Hinweis: Dies ist ein Partner-Artikel und spiegelt nicht notwendigerweise die Meinung der SALTO-Redaktion wider.
Podium VBB
Foto: VBB
  • Das vierte Pop-Up-Podium steht an. In der Buchhandlung Nuova Libreria Cappelli diskutieren am 23. April ab 19:30 Uhr der Kulturpublizist und Filmemacher Martin Hanni und der Historiker und Experte für Zeitgeschichte Stefan Lechner. Letzterer stellt sich vorab auch zum Interview.

  • Das Thema des Abends ist „Erzählen trotz Allem“ – Literatur trifft Zeitgeschichte. Was möchten Sie dem Publikum dazu auf den Weg geben?

    Dass es die Literatur nicht nur zur schöngeistigen Unterhaltung braucht, sondern auch um Wissen zu verbreiten. In der zeitgeschichtlichen Forschung passiert sehr viel, es wird viel und intensiv geforscht, aber diese Forschung und ihre Ergebnisse verlassen sozusagen den „inneren Zirkel der Eingeweihten“ nicht. Bei Tagungen kann man das sehr gut beobachten. Sie werden oft zu Themen abgehalten, die auch für ein Publikum, das nicht vom Fach ist, interessant sein könnten. Aber sie erreichen dieses breite Publikum nur selten. Bei der Literatur ist das anders.

  • Ist der Roman „Ein Hund kam in die Küche“ von Sepp Mall, auf dem die aktuelle Produktion der Vereinigten Bühnen Bozen basiert, hierfür ein gutes Beispiel?

    Absolut. Der Roman handelt von einer beklemmenden Thematik, die nur schwer zu vermitteln ist. Nämlich der systematischen Ermordung von Kindern mit Behinderung in der NS-Zeit. Trotzdem findet Mall eine poetische, klare und sehr zugängliche Sprache. Und als Autor hat er eine Möglichkeit, die wir Historiker*innen nicht haben: Während wir nur beschreiben und analysieren, kann er auch in die Köpfe der Personen hineinschauen und die Geschehnisse aus ihrem Blickwinkel erzählen.
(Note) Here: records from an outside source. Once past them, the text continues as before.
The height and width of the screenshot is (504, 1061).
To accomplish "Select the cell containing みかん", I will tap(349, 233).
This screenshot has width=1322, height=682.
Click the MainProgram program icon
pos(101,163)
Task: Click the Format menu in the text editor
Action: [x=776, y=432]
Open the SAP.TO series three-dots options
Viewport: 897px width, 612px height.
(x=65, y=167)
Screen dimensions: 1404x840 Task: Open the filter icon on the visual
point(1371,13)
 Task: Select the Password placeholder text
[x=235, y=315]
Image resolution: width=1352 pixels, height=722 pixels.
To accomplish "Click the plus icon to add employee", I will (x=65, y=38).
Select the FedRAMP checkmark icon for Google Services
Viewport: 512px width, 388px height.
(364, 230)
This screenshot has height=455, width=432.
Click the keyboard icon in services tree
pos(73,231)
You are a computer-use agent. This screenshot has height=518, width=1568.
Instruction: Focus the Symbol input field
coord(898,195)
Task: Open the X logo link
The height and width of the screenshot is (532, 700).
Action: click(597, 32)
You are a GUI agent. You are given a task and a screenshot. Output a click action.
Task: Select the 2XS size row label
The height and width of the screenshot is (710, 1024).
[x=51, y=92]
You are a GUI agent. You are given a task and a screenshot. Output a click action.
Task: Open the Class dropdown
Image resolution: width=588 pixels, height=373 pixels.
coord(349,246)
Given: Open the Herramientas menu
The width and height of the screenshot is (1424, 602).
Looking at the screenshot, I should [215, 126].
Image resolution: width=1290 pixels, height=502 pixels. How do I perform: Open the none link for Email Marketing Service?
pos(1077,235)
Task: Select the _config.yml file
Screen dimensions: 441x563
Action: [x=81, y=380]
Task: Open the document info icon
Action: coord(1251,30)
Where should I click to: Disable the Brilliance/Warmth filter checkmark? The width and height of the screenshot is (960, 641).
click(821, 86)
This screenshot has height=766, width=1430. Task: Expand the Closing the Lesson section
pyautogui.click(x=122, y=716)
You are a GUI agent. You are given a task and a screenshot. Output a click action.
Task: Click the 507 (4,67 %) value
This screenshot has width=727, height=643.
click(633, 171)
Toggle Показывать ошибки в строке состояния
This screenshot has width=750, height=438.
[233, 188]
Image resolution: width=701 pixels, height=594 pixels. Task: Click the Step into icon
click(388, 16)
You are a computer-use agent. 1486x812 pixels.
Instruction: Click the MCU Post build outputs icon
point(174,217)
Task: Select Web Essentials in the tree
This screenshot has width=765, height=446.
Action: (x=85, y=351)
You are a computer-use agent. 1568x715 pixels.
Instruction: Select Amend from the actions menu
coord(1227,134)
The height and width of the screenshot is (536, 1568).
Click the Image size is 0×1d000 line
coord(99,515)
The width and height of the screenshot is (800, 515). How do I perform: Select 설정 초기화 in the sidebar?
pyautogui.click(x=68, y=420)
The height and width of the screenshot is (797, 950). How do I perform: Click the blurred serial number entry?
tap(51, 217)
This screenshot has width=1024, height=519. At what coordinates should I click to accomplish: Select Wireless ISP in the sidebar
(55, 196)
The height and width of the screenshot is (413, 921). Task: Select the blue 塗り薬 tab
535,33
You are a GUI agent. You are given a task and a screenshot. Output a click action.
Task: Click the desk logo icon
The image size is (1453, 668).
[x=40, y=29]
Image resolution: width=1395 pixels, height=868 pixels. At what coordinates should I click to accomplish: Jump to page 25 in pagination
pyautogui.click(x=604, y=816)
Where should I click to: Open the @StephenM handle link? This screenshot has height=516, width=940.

  • Stefan Lechner Foto: privat
  • Das Thema ist wichtig. Trotzdem hat man oft das Gefühl, dass nur wenig über Zeitgeschichte gesprochen wird.

    Ja und das ist schade! Denn Zeitgeschichte hat eine enorme Relevanz für unser Leben. Sie zeigt uns, wo unsere Gegenwart und Zukunft herkommen. Trotzdem geht diese Relevanz immer mehr verloren. Das war bis vor 15 bis 20 Jahren  noch anders. Vielleicht weil damals noch mehr Zeitzeugen, die all diese Dinge miterlebt haben, am Leben waren. Ich erinnere mich auch an die Einladung an eine Tagung im Jahr 1995 zum oben genannten Thema, in der es hieß: „Wir müssen die Erinnerung an die Taten und die Opfer wachhalten, um weiteres Leid in der Gegenwart zu vermeiden.“

  • Wie erreicht man Menschen denn heute noch mit zeitgeschichtlichen Themen?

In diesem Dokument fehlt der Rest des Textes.